When we open up our homes to people outside our families, we provide more than meals and guest rooms. We surround them with our habits, our beliefs and our traditions. Broaden your hospitality by understanding and respecting the cultural needs and norms of your guest.
- Be proactive. Before house-guests arrive, ask if they have any special dietary restrictions or other needs. Also, share any household traditions or practices you have that may affect them.
- Pay attention. When we miss or ignore social cues and clues, we can stumble into awkward moments. Pay attention to subtleties of communication, hesitancy from a guest before beginning a meal might indicate a need for a moment of silent prayer, for example.
- Focus on behavior, not beliefs. If you feel the need to ask questions, center it on behavior rather than beliefs. "John, you used to drink in college. Have you stopped?" This may open, rather than close, a conversation.
- Accept information at face value. If someone declines one thing, offer another without judgment or inference. "Would you like a soft drink instead?" Or, "We also have milk or juice; would that work?" Be gracious. Aim to please, not judge.
- Take responsibility. If you do stumble, don't let someone else's graciousness take you off the hook. Make amends as quickly and sincerely as possible: "What an insensitive thing for me to say. I'm sorry.'
Unwanted "joke" emails forwarded by a friend/ colleague?
People often forward emails without critical thought about its content, or the people receiving it. And email provides a broad reach with a click of a button, an email can be sent to hundreds of people. Emailed prejudice can come from people you know, or people you don't. How can you respond? Try this:
- Forward no more. Stop emailed prejudice at your computer. Don't forward it; instead, delete it. A simple deletion isn't the same as speaking up, of course but it's a solid first step in breaking the chain.
- Reply to sender. Explain that the email offended you and ask to be removed from any future emailings. Be sure to explain why that you find prejudiced language offensive, and that so-called "jokes" are unfunny and that stereotypes are unfair, bigoted and harmful.

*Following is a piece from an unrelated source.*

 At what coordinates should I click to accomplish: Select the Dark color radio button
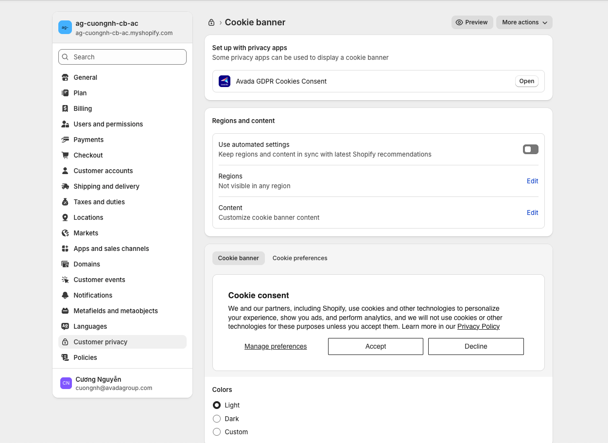pos(217,419)
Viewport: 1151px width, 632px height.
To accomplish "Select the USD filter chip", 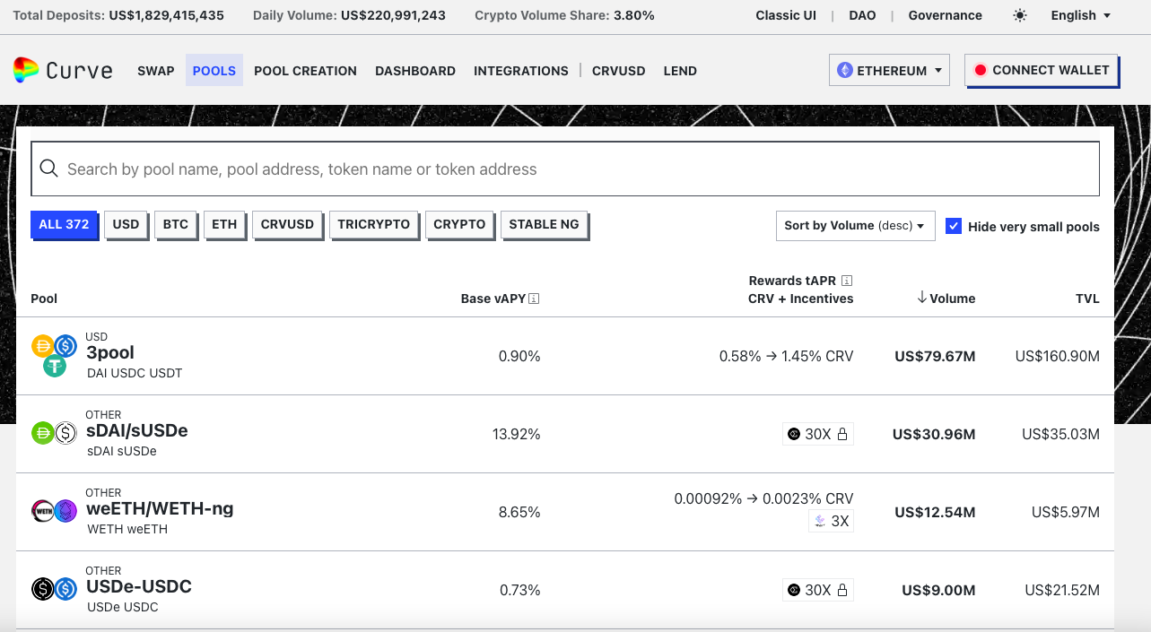I will tap(126, 224).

- Reply to All. Do the same thing, but hit "reply all" sharing your thoughts with everyone on the email list. Others then may follow your example. Imagine the powerful statement that would be made if all recipients responded in this way.
Prejudice from my Boss?
When prejudice comes from the boss, it's easy to assume nothing can be done. The boss has all the power, right? Regardless of a company's size, nothing gets done without the workers; your power rests in this simple fact. Try these response techniques:
- Focus on the company's people. "A lot of different kinds of people work for you, and for this company. We come to work every day and give you our best. What you just said, does not really honor me and the other people here?"
- Tie tolerance to the bottom line. Remind your supervisor that when people feel valued and respected, a healthy and productive work environment emerges.

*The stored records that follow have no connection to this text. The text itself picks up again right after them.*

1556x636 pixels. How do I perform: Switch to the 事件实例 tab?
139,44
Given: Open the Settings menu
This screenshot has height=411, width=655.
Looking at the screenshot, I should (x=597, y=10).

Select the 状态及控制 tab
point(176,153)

- Go up the ladder. Consider your options, based on your supervisor's temperament and the office environment. If you're uncomfortable confronting the boss directly, consult your company's human resources department to find out what harassment policies are in place and whether they apply.
Students are teased and harassed every day, for all kinds of reasons, including being different. When you or someone you love becomes the target of biased bullying, consider the following:
- Respond to the bully. Some people find power in "owning" their identities. When bullying is ongoing, practice non-aggressive ways to respond; brainstorm witty or humorous comebacks.

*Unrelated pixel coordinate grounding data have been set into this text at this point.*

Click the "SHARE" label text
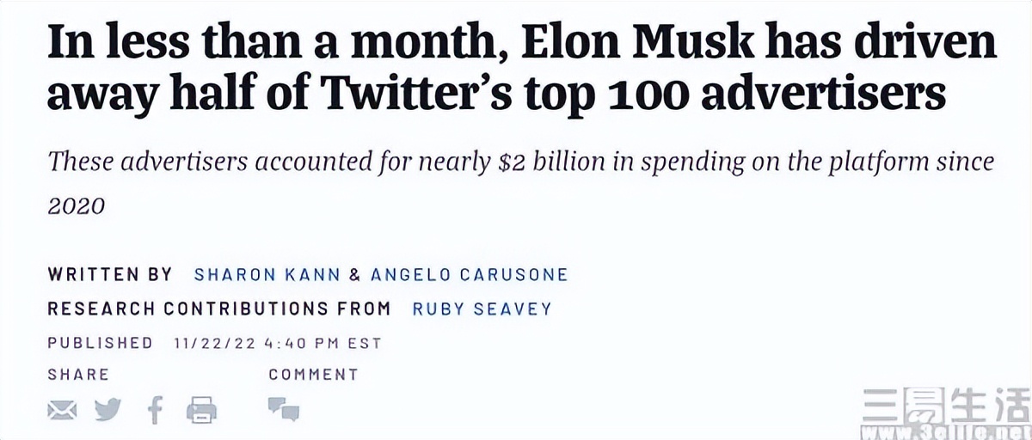pos(78,375)
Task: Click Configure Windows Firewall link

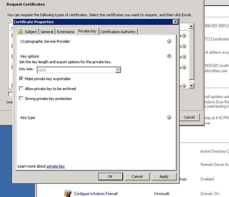Action: tap(96, 194)
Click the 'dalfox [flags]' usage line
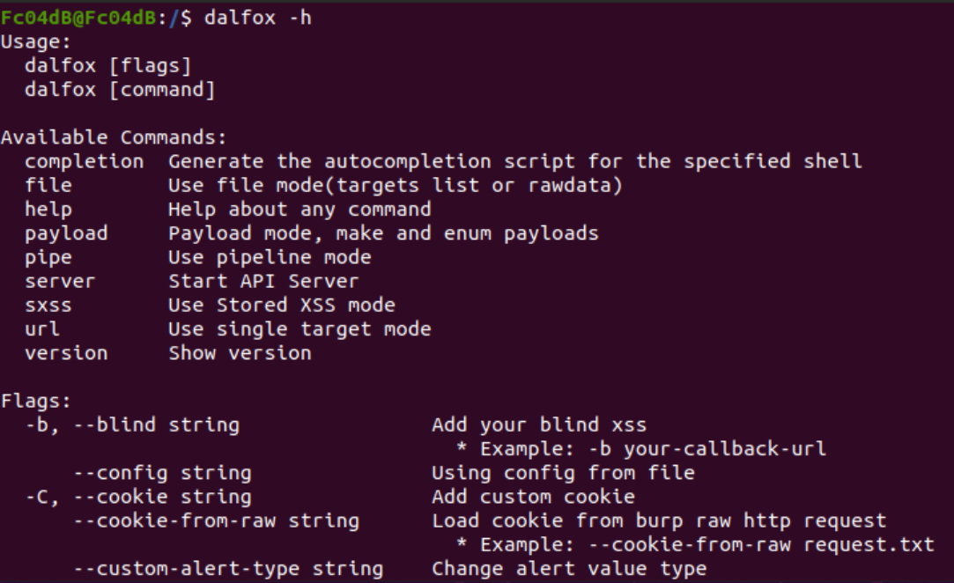This screenshot has height=583, width=954. coord(107,65)
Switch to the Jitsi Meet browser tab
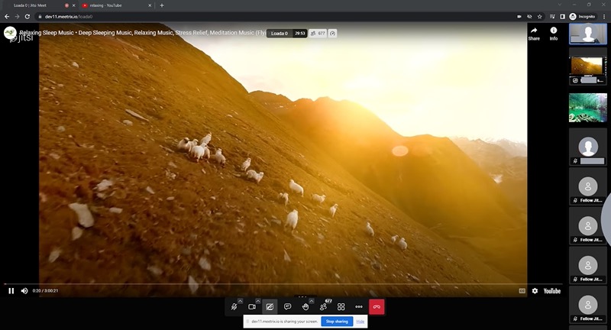The width and height of the screenshot is (611, 330). pyautogui.click(x=34, y=5)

- Create a safety net. Stay close to friends or adults. Let them know what's happening. Students, teachers and others often are willing to stand together against such prejudice. There truly is power in numbers.
- Check policy. Does your school have an anti-harassment policy in place that applies to this situation? Or anti-bullying rules that could be used to address the bad behavior? If so, apply them. If not, lobby for such policies.
Humor can enliven the workplace, provide relief from routine tasks and help foster team spirit. When humor goes sour, however, the work culture suffers, and collegiality can be harmed or damaged. When faced with bigoted "jokes" in the office, try this:
- Don't laugh. Meet a bigoted "joke" with silence, and maybe a raised eyebrow. Use body language to communicate your distaste for bigoted "humor."
- Interrupt the laughter. "Why does everyone think that's funny?" Tell your co-workers why the "joke" offends you, that it feels demeaning and prejudicial.
- Set a "not in my workspace" rule. Prohibit prejudice in your cubicle, your office or whatever other boundaries define your workspace. Be firm, and get others to join in. Allies can be invaluable in helping to curb bigoted remarks and behavior at the workplace.
- Provide alternate humor. Learn and share jokes that don't rely on bias, prejudice or stereotypes as the root of their humor.